WHAT IS EXPECTED:
Look through the data and write out every line with the word "agent" in it.
.....
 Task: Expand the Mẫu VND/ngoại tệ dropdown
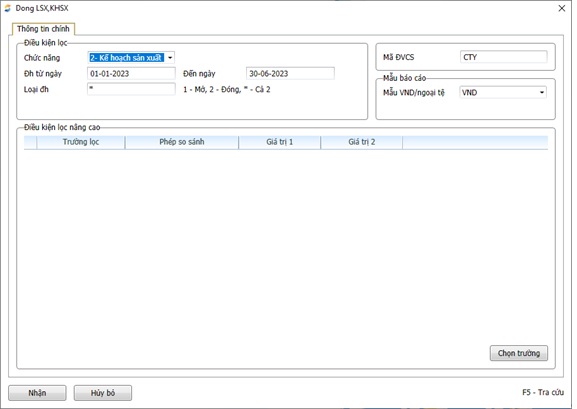coord(542,92)
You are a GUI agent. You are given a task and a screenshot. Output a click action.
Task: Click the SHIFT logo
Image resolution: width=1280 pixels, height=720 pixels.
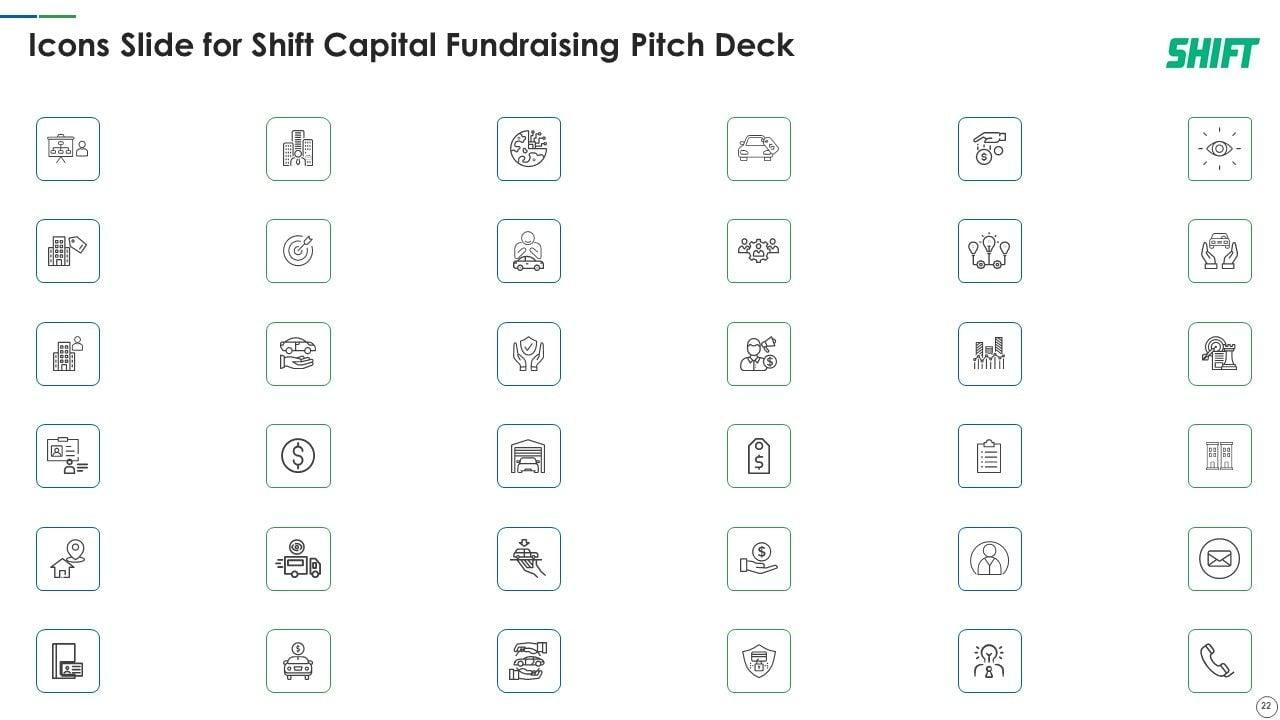pos(1212,53)
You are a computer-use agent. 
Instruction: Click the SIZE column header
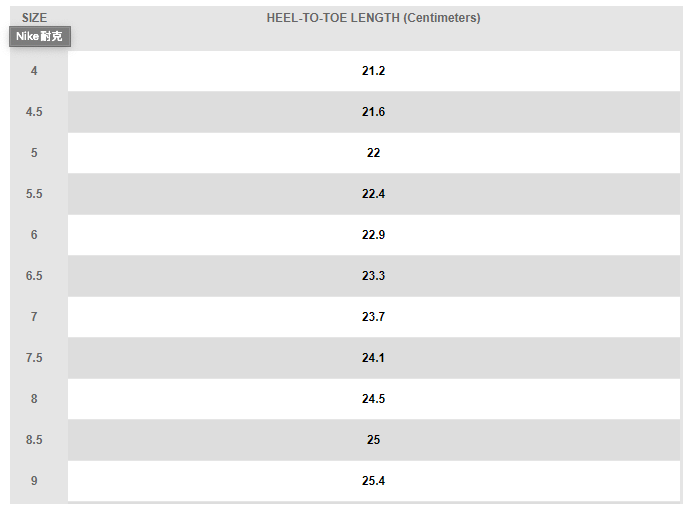coord(34,18)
.....
EXERCISE RESULT:
You are a GUI agent. You are given a task and a screenshot. Output a click action.
You are a computer-use agent. 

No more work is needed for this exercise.